Specializes in NICU/Mother-Baby/Peds/Mgmt.

So this is a word of warning to everyone tempted to do a similar trade...make sure you have a point in time when you reevaluate and can change back if working every weekend doesn't continue to work for your life....

6 hours ago, Sour Lemon said:

I'm not sure it would have been fair for me to flip the schedule back at my whim when we created it, and agreed to it, together.

I think it's important not to get into these situations under the expectations that they are permanent if they are not formal.

I respect/understand your view and sort of agree with it. So I generally would not enter into this kind of agreement without the understanding "I can make it work for right now but reserve the right to reevaluate as needed in the future." If my coworker couldn't agree to that, then no deal. I'd agree to switches on a one-at-a-time basis so that I was not obligated to make the next switch if I didn't want to. 

I do think there is an advantage-taking aspect in the situation, though, even though the OP agreed to this for personal reasons. The background here is that when the agreement was made it was with the belief that the usual workplace policies for accommodating schedules would be followed (e.g. the granting of PTO, in this instance).

All this time the employer has been able to retain the services of employee B without a bunch of angst because employee A was willing to do something for her own personal reasons. My guess is that they have been able to cover a whole lot of night shifts with their agreement. And because it worked for both of them, those shifts (night shift, nonetheless) have probably been covered more consistently than they otherwise would have been. The OP's motivation for agreeing doesn't actually have anything to do with that; it's just a material fact (if I'm correct). Now employee A has made a relatively small request that has been denied after they, together, have been carrying the night shift without difficulty? And she has been working a bunch of extra hours (which also helped the employer even if she did it for her own reasons)? Pfff.  No.

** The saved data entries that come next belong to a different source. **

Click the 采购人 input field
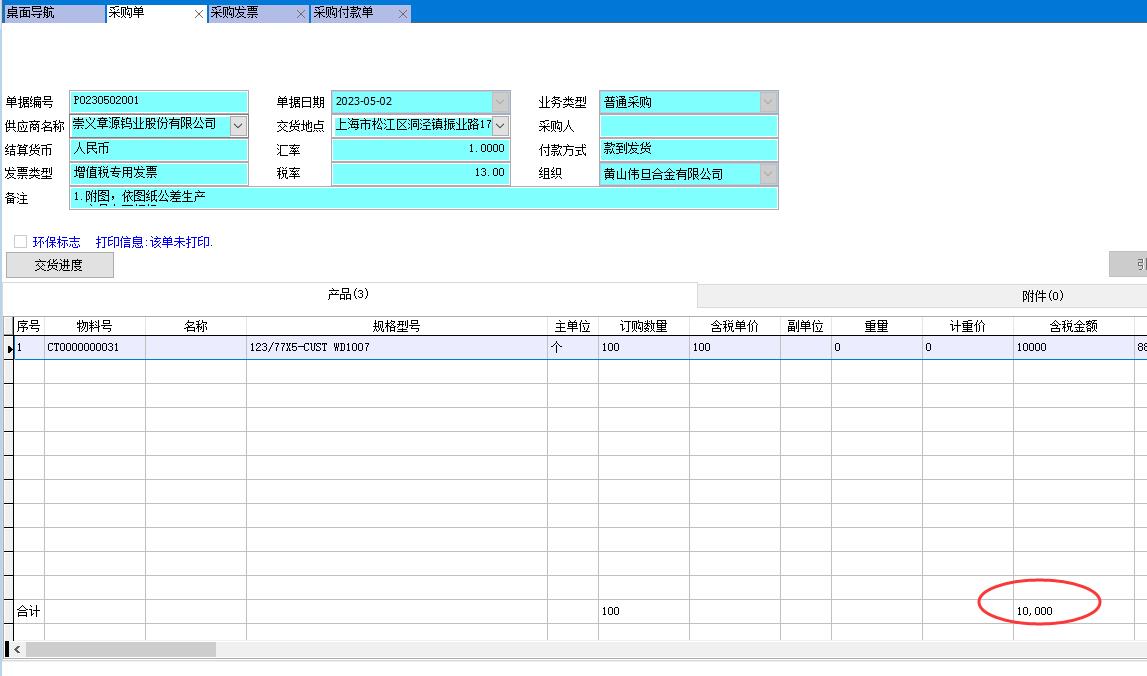tap(688, 126)
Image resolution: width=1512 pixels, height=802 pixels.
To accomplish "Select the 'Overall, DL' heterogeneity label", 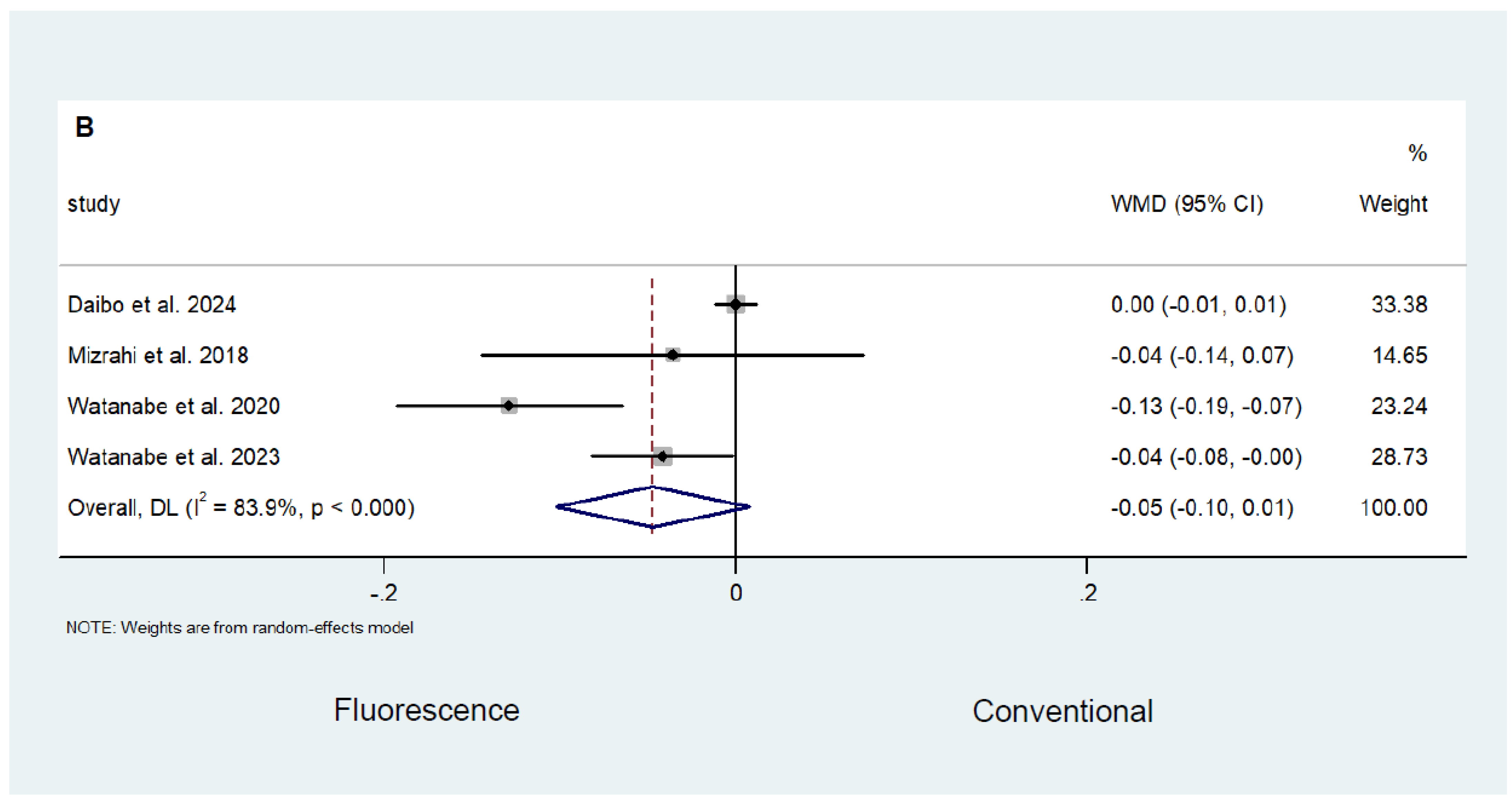I will tap(241, 507).

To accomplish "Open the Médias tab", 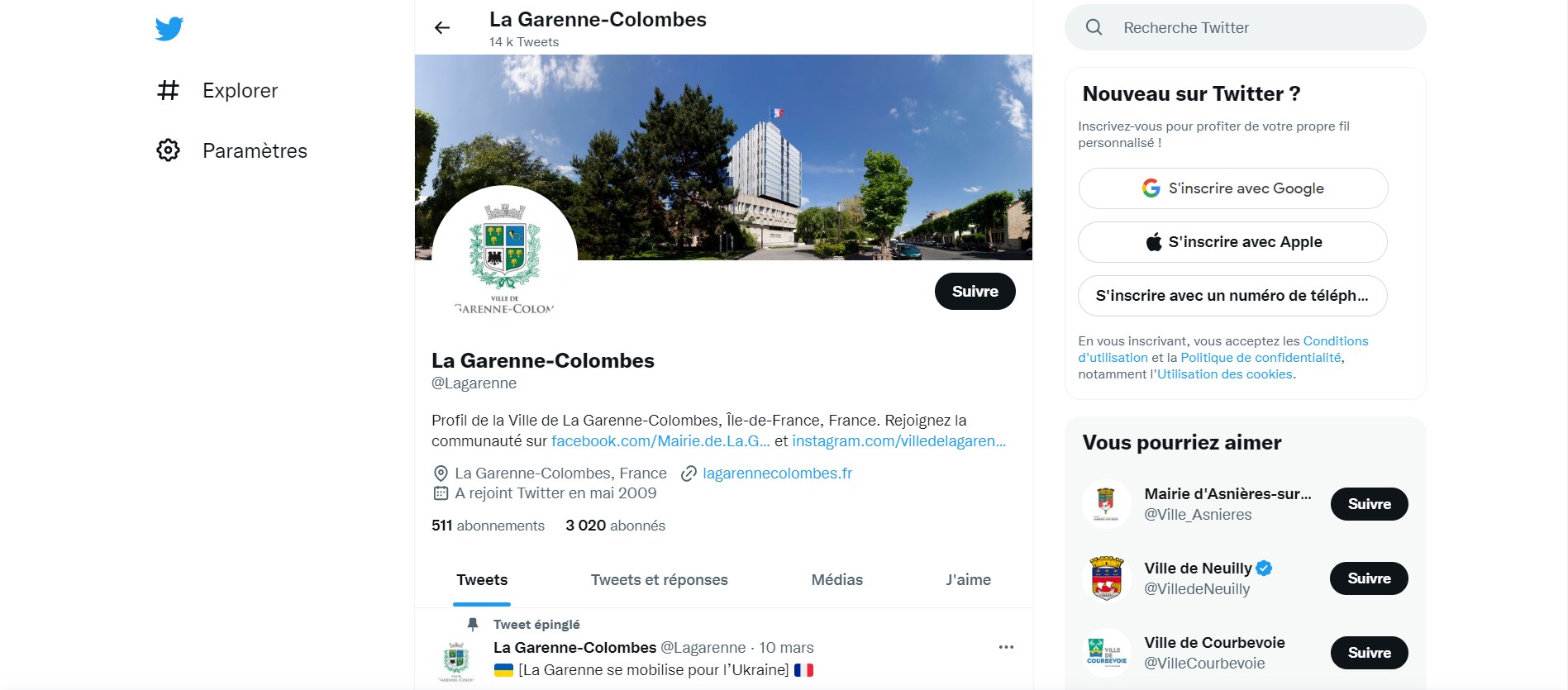I will (x=836, y=580).

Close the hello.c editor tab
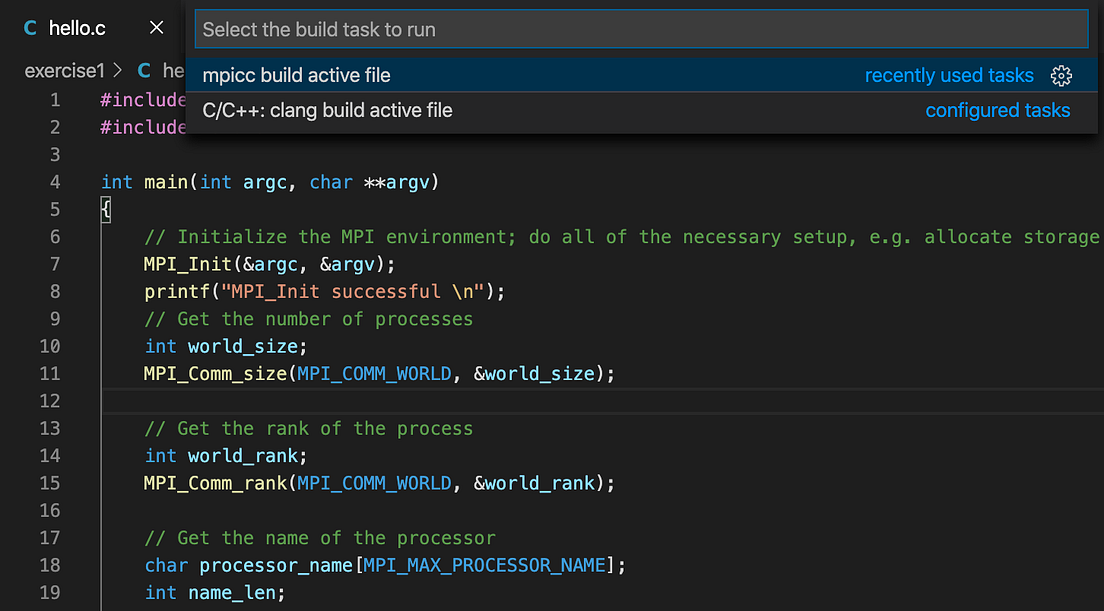pyautogui.click(x=156, y=28)
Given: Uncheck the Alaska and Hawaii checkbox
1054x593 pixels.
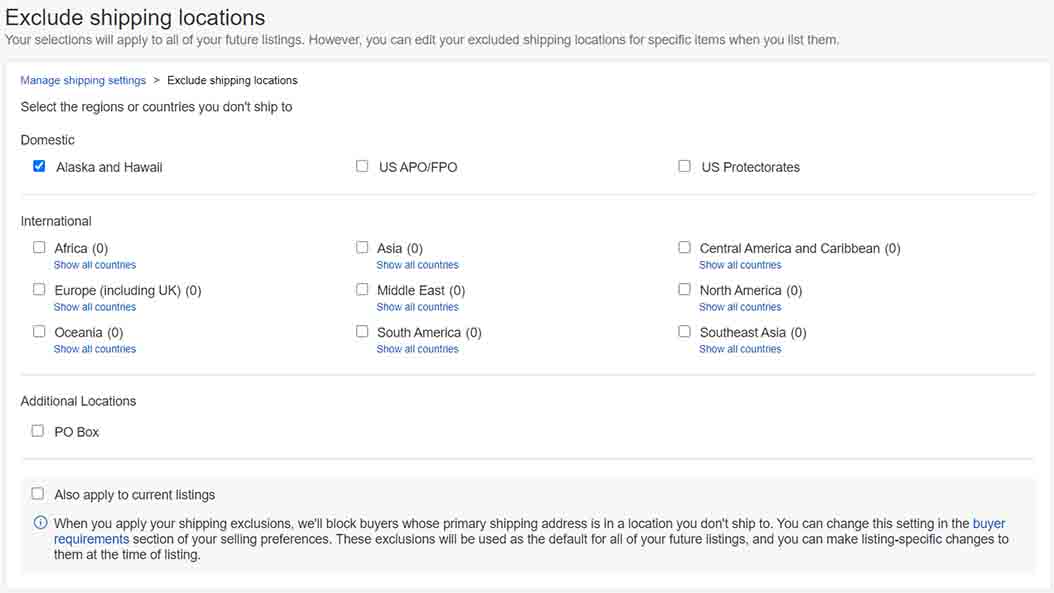Looking at the screenshot, I should click(x=39, y=166).
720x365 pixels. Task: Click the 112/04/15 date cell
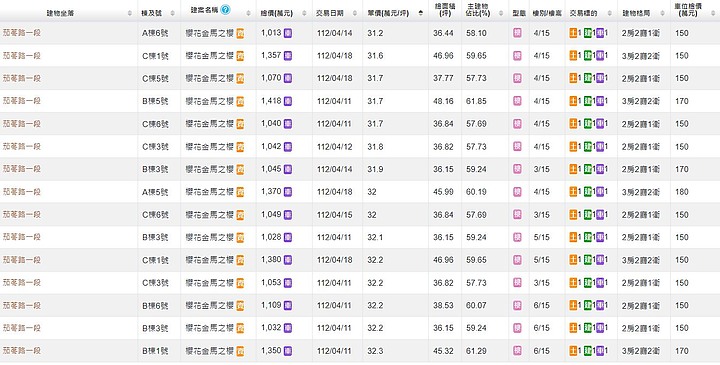335,215
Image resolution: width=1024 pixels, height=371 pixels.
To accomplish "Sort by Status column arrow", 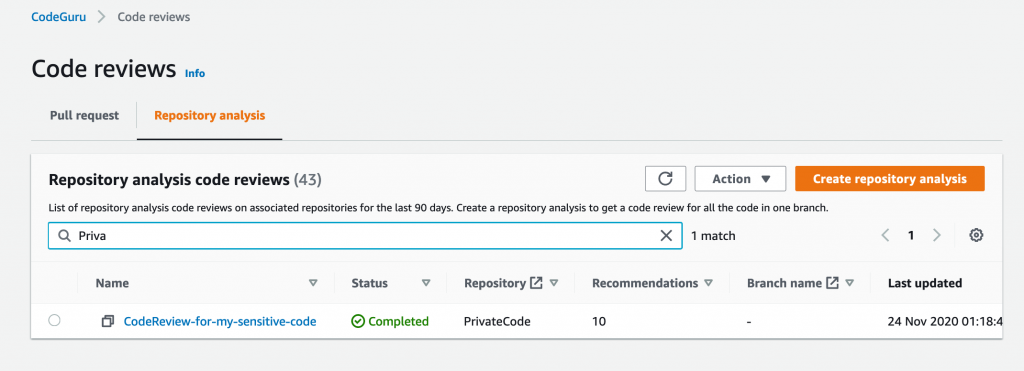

That's how I weight these things. They don't want to give her one weekend off? Well...do they care anything about the benefit (already received) of having employee A and employee B having covered all these night shifts without angst for who knows how long, or not?! If they don't care, they can go ahead and be stupid....and they will predictably elicit the exact feelings that the OP is expressing.

??‍♀️

Specializes in orthopedic/trauma, Informatics, diabetes.

I signed a contract to be a weekend nurse. I get extra $ on top of normal differentials. I can take 8 days of PTO (4 weekends) without penalty. I have not had a problem with keeping to that so I am not sure what the penalty is. I guess I could check. (I do have intermittent FMLA for my kids, both of which have chronic illness).